TASK STATEMENT →
Switch "trash icon" to "bin icon" in the stretch from the start of the items through the line that contains "(x=134, y=470)", and write those lines out again with everything else unchanged and the pictures left out.

Item-finding records →
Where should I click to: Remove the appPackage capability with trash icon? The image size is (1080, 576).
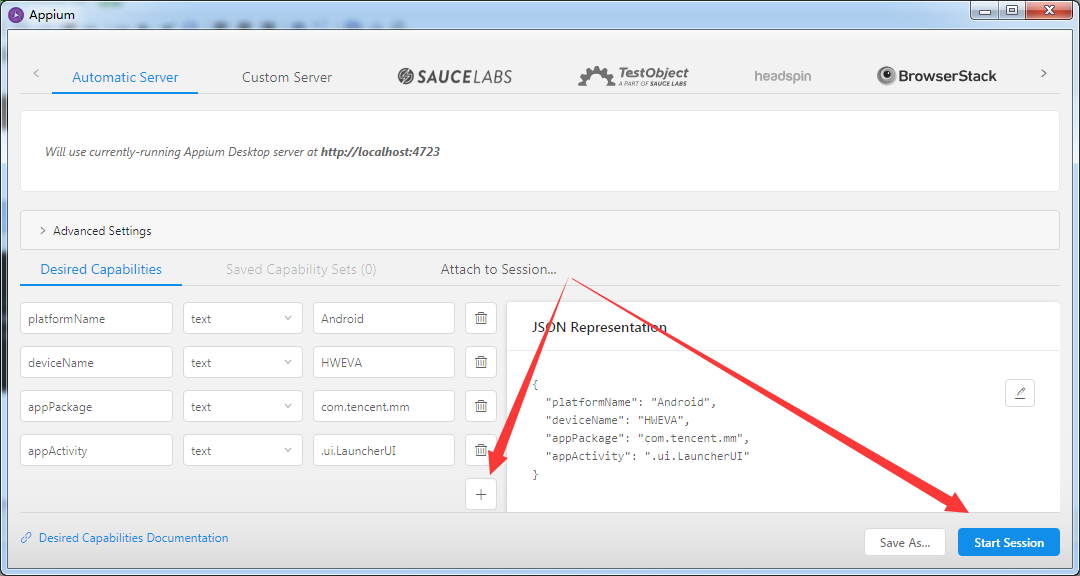[480, 406]
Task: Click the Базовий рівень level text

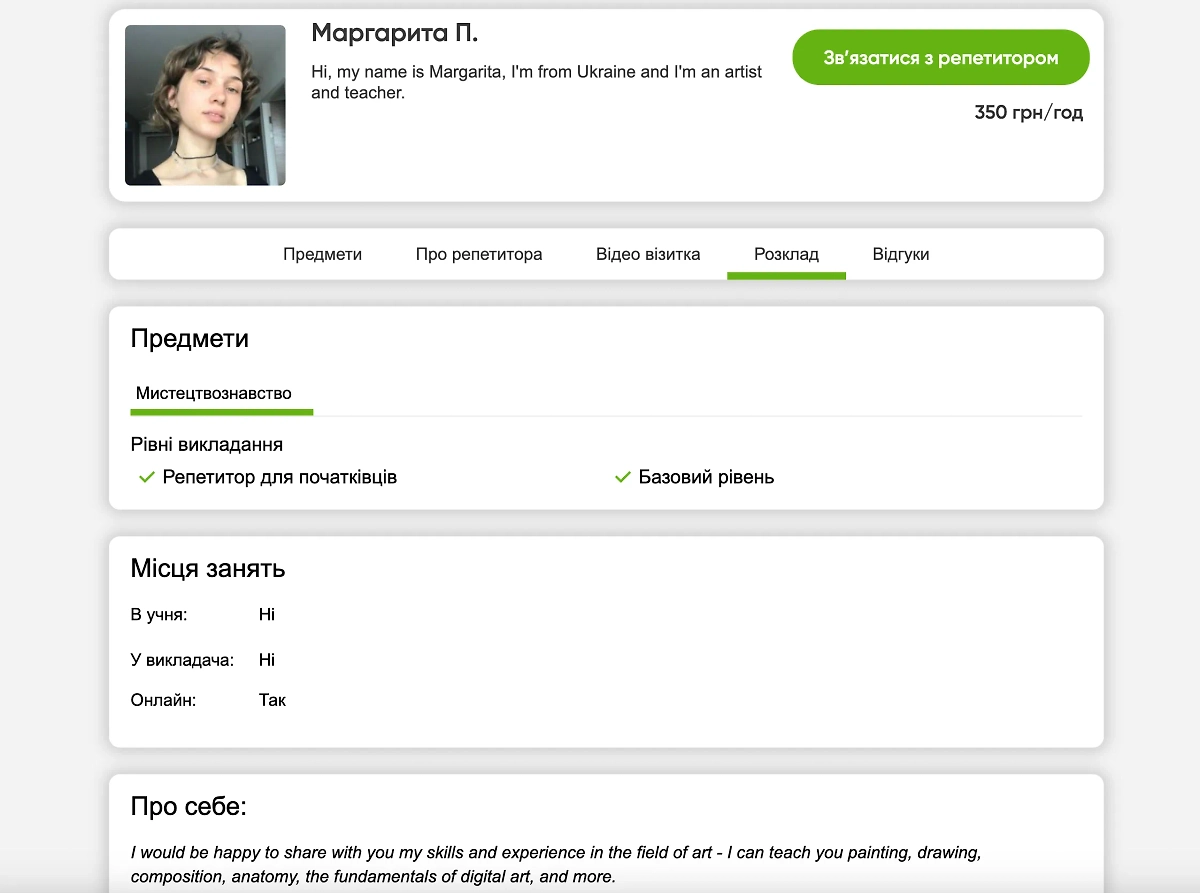Action: (x=706, y=478)
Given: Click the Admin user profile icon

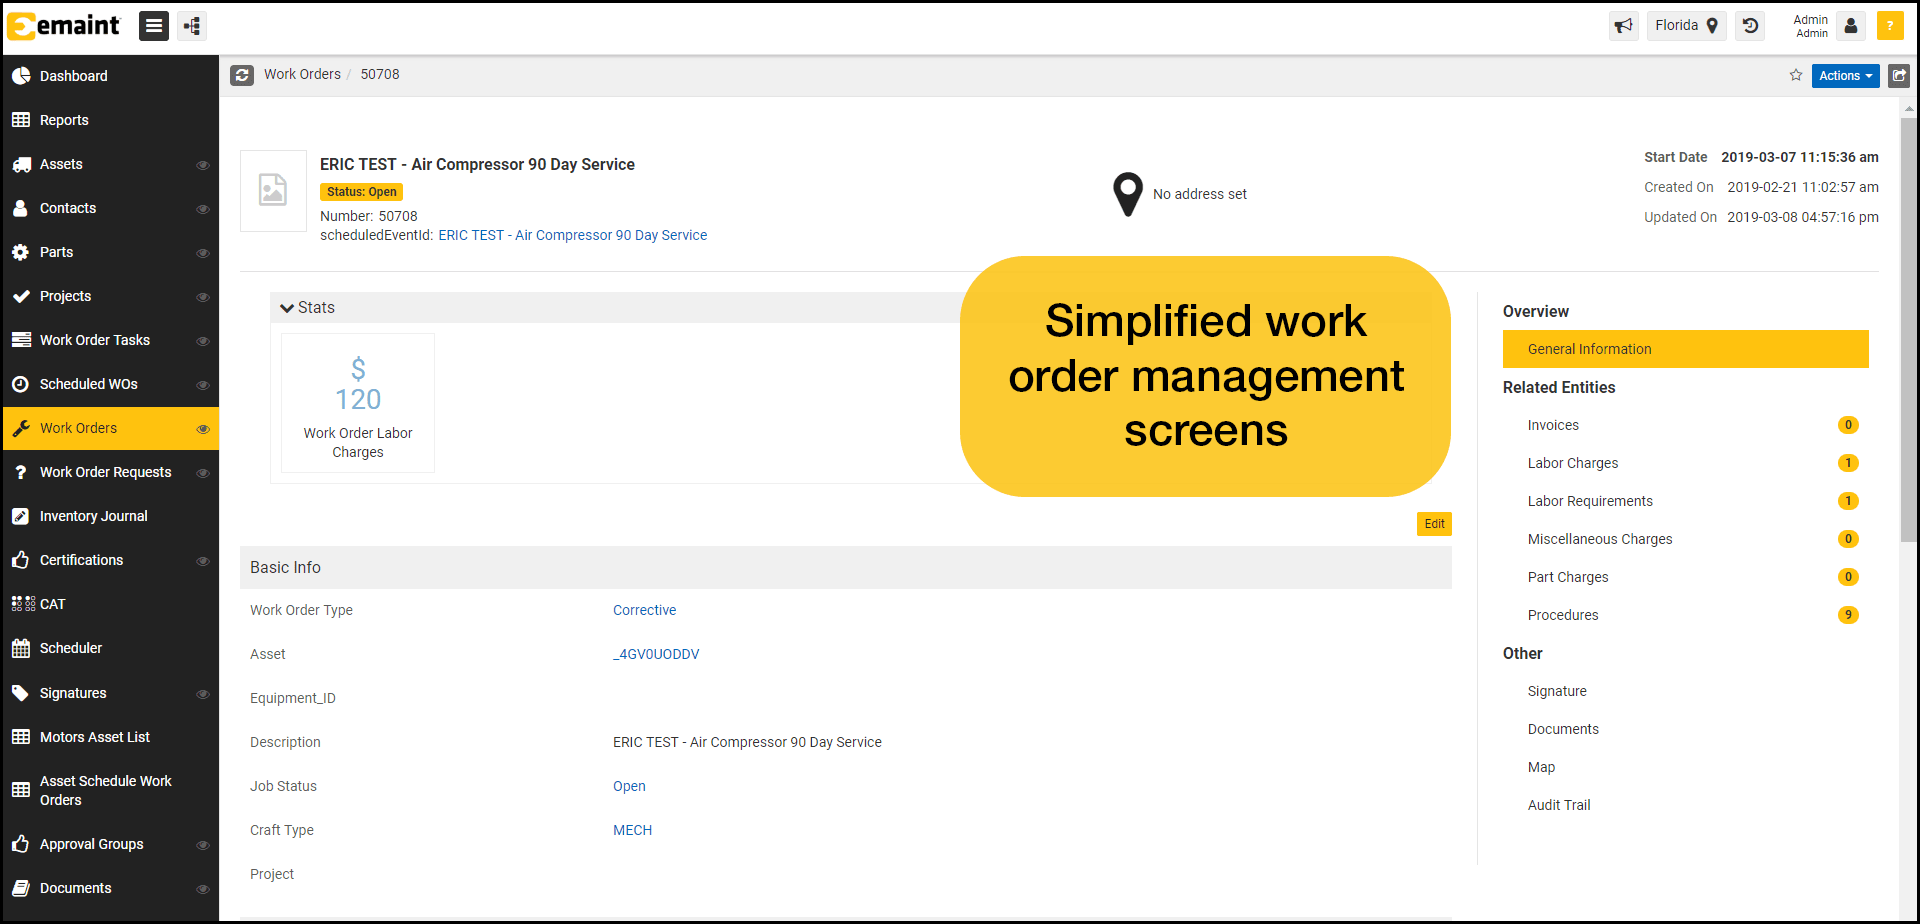Looking at the screenshot, I should click(1850, 26).
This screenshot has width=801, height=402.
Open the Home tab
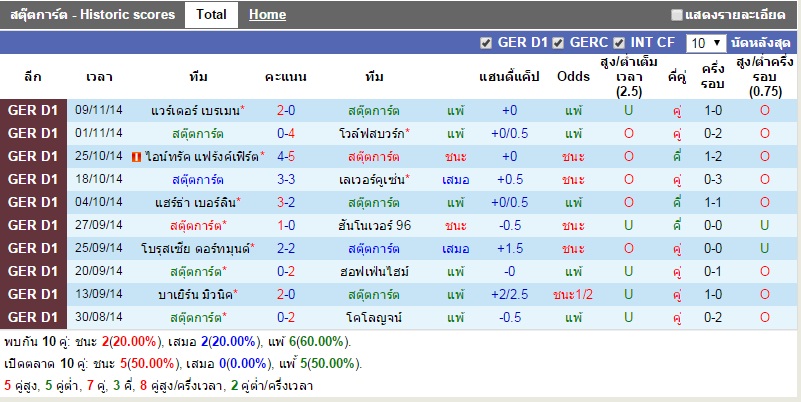(267, 15)
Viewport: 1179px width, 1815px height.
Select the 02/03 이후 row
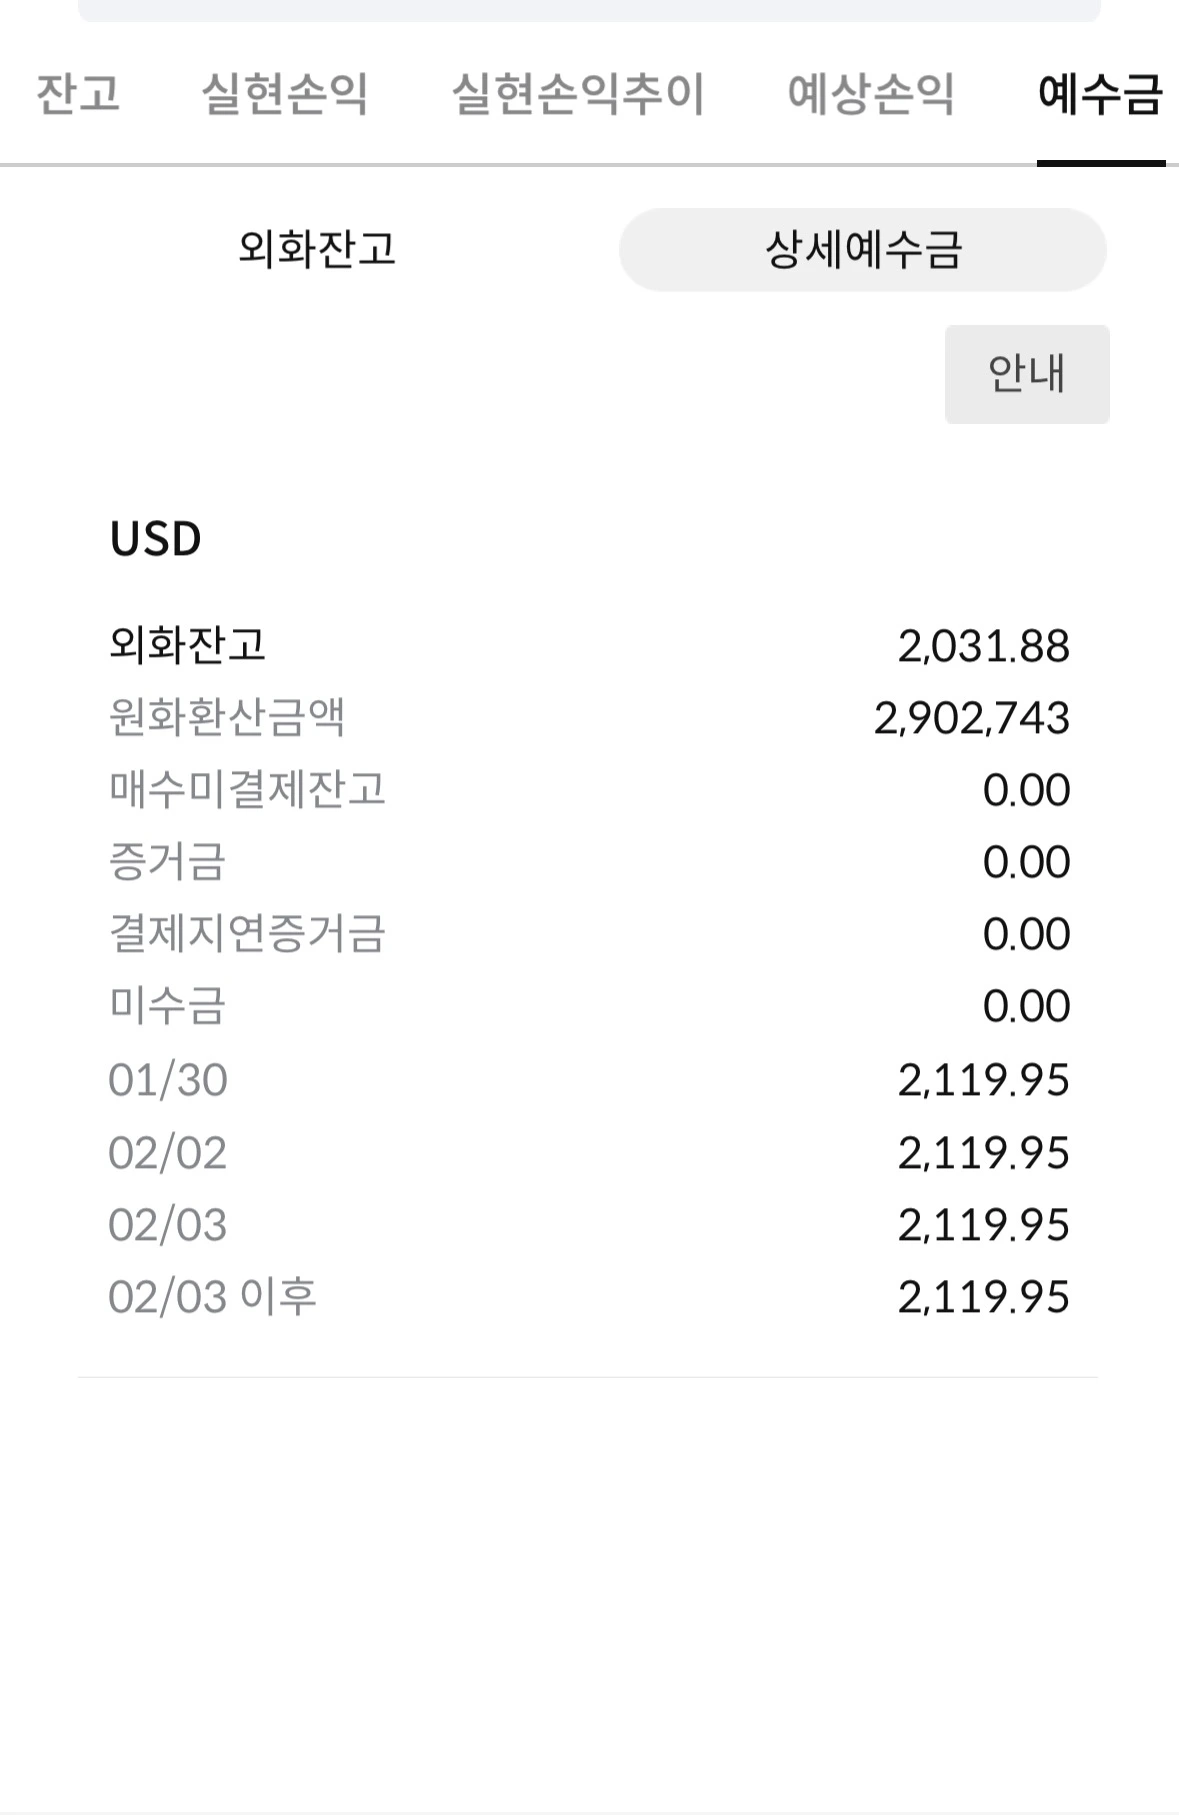212,1297
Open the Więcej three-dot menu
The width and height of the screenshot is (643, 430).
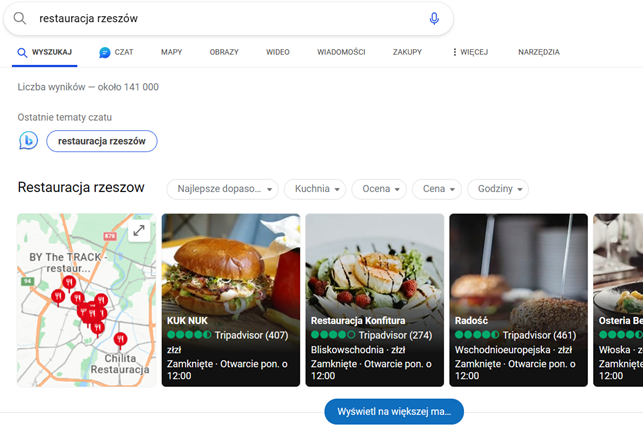click(469, 52)
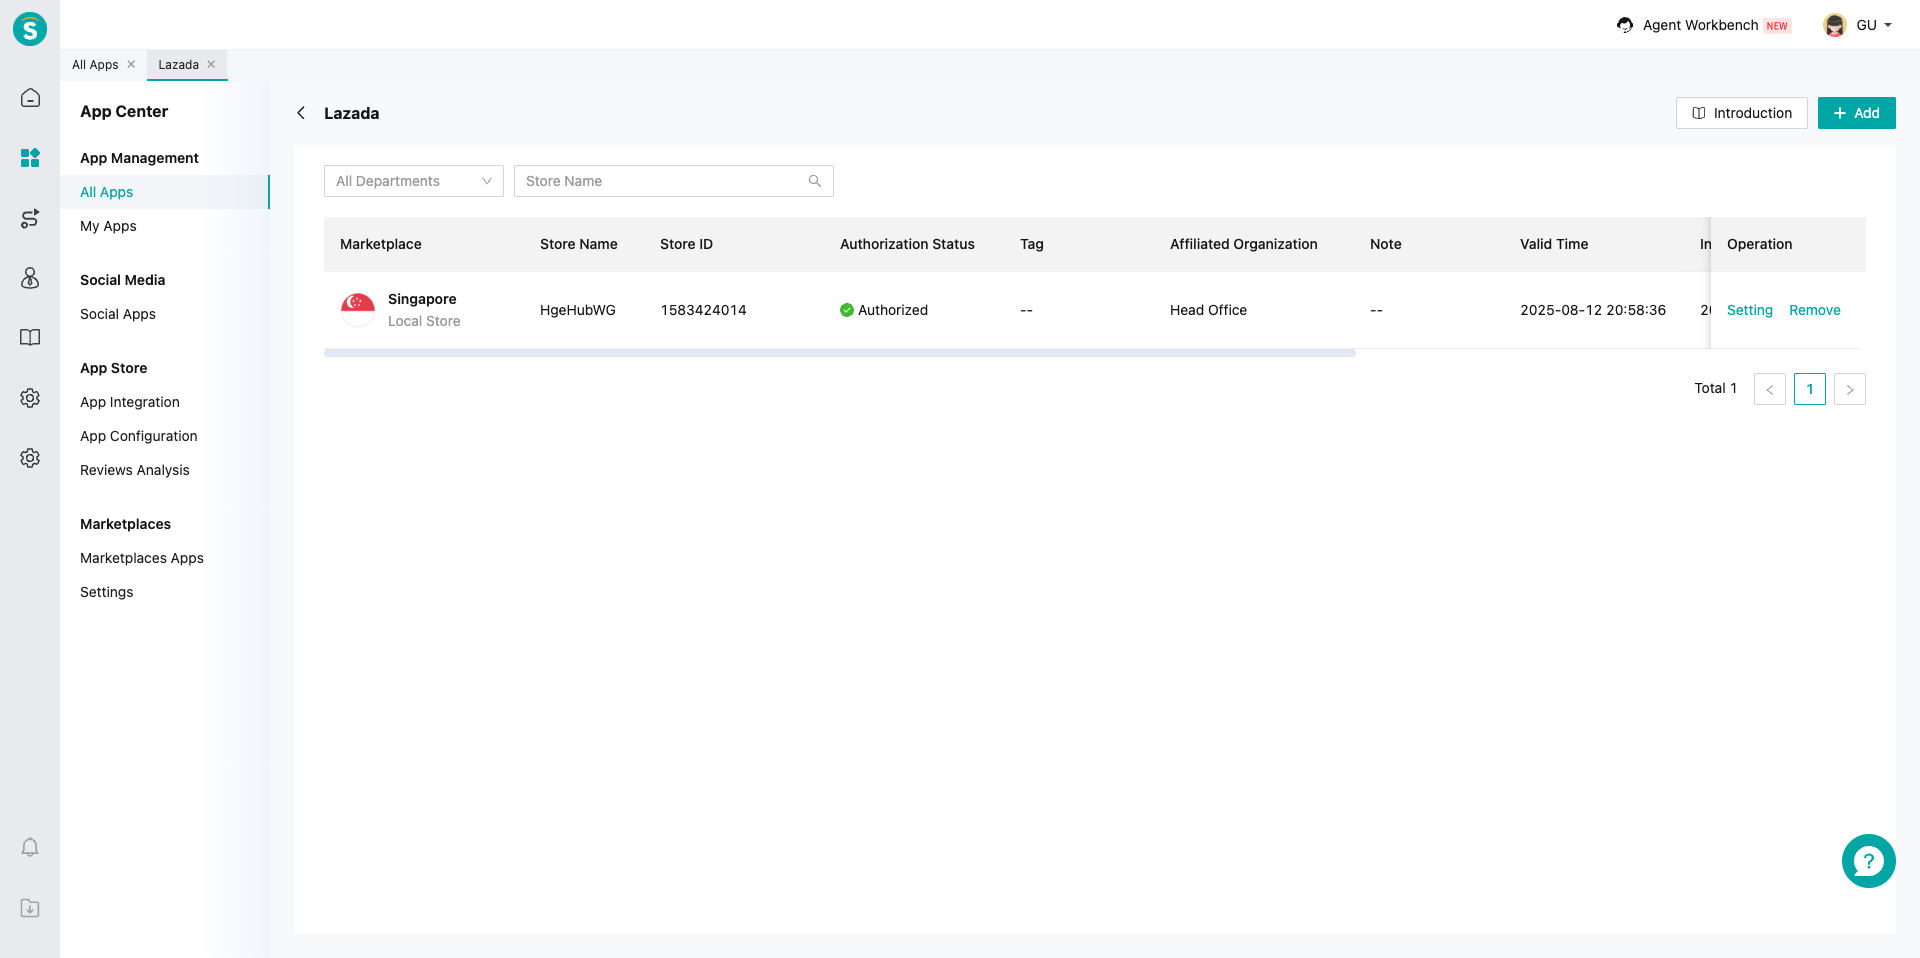Open Reviews Analysis menu item
Screen dimensions: 1920x958
(x=134, y=470)
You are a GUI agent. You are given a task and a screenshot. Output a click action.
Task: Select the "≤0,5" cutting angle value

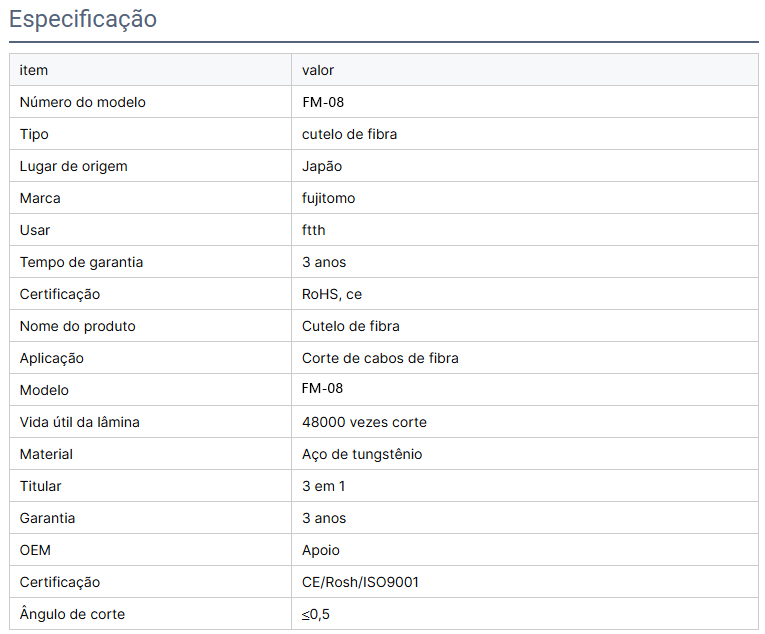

SOLVED PROBLEM →
Where should I click to: Remove the appPackage capability with bin icon? The image size is (1080, 576).
[480, 406]
Task: Click the Базовий рівень level text

Action: (x=706, y=478)
Given: Click the Admin user profile icon

Looking at the screenshot, I should click(1850, 26).
This screenshot has width=801, height=402.
Open the Home tab
(267, 15)
Viewport: 1179px width, 1815px height.
Select the 02/03 이후 row
212,1297
Open the Więcej three-dot menu
The width and height of the screenshot is (643, 430).
click(469, 52)
Open Reviews Analysis menu item
Screen dimensions: 1920x958
(x=134, y=470)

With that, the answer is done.